Des experts désignés par la junte ont adopté une "charte" de
transition au terme de trois jours
de discussions à Bamako entre
personnalités politiques, de la société civile et militaires.
La junte malienne, sous pression pour dévoiler son plan de
restauration d'un pouvoir civil, s'est engagée samedi à une transition
dans un délai de 18 mois. Un groupe de colonels a renversé le 18 août le président Ibrahim Boubacar Keïta,
au pouvoir depuis 2013 et affaibli par des mois de contestation face à
la grave crise sécuritaire, économique et institutionnelle traversée par
le pays, mais aussi la corruption reprochée à toute la classe
politique. Des experts désignés par la junte ont adopté une "charte" de
transition au terme de trois jours de discussions à Bamako entre
personnalités politiques, de la société civile et militaires.
Cette "charte" n'a pas été publiée dans l'immédiat mais le document
en discussion samedi prévoyait une transition de 18 mois, conduite par
un président désigné par un comité lui-même établi par la junte, selon
des correspondants de l'AFP. "Nous prenons l'engagement devant vous de
ne ménager aucun effort dans la mise en œuvre de l'ensemble de ces
résolutions dans l'intérêt exclusif du peuple malien", a déclaré le chef de la junte, le colonel Assimi Goïta,
à la conclusion des "journées de concertation nationale". "Nous
demandons et espérons la compréhension l'appui et l'accompagnement de la
communauté internationale dans cette mise en œuvre diligente correcte
de la charte et de la feuille de route de la transition", a-t-il ajouté.
"Confiscation"
Certains
partenaires internationaux du Mali, à commencer par la Communauté
économique des Etats d'Afrique de l'Ouest (Cédéao), réclament un retour
des civils dans un an maximum, au terme d'une transition dirigée par des
civils. La Cédéao, qui a imposé au Mali un embargo sur les flux
commerciaux et financiers, a donné à la junte jusqu'à mardi pour
désigner un président et un Premier ministre civils. La France,
principal allié du Mali contre les jihadistes avec plus de 5.000 hommes
déployés au Sahel, pousse aussi à avancer vite sur la voie d'un retour à
un régime civil.
Des responsables de la junte devraient aller à
la rencontre de chefs d'Etat et de gouvernement de la Cédéao qui se
réuniront mardi à Accra, la capitale ghanéenne, a dit à l'AFP un
collaborateur de l'ancien président nigérian Goodluck Jonathan, qui a
mené une longue médiation dans cette crise. "Les résultats auxquels vous
êtes parvenus m'autorisent à espérer l'avènement d'un Mali nouveau,
démocratique, laïc, prospère, fondé sur le travail, la justice sociale
et l'égalité", a déclaré aux participants le chef de la junte.
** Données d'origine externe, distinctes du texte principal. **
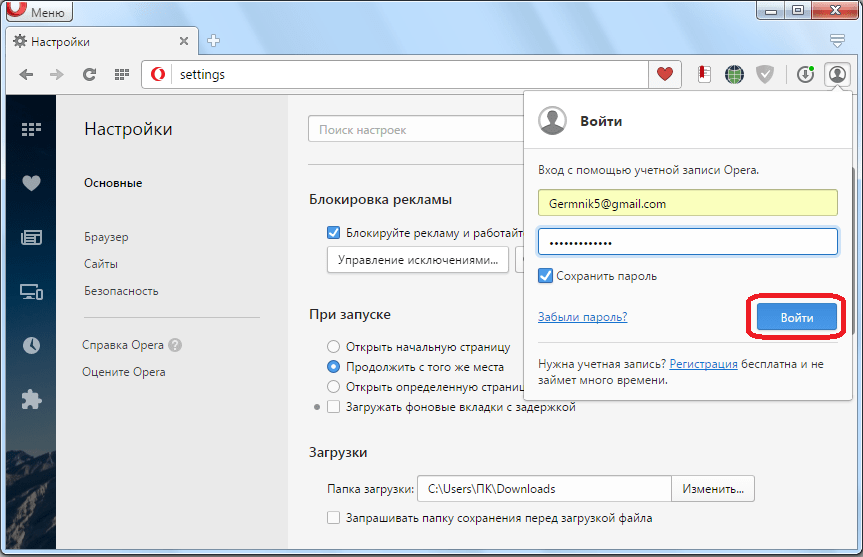Click the downloads arrow toolbar icon
863x557 pixels.
[805, 74]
Mais
auparavant, plusieurs d'entre eux, en particulier des membres du
mouvement de contestation qui a mobilisé pendant des semaines dans la
rue contre le régime du président Keïta, ont dénoncé une "confiscation"
du pouvoir par les militaires.
"Document charcuté"
L'une
des dirigeantes du mouvement, Sy Kadiatou Sow, ancienne gouverneure de
Bamako et ex-ministre, s'est ainsi insurgée contre un "document qui a
été complètement charcuté" par rapport aux travaux conduits depuis
jeudi. "Nous n'approuverons pas cette charte" en l'état, a assuré Sy
Kadiatou Sow, déplorant "une volonté de confisquer le pouvoir par le
CNSP (Conseil national de salut du peuple institué par les putschistes,
NDLR) et ceux qui le soutiennent".
Les partisans d'une transition
longue confiée aux militaires arguent du temps et de l'autorité
nécessaires pour redresser un pays au bord du gouffre. Les autres
invoquent au contraire le risque d'une instabilité encore accrue dans un
Sahel déjà travaillé par les groupes jihadistes, et le mauvais exemple
régional donné par une junte maintenue durablement au pouvoir.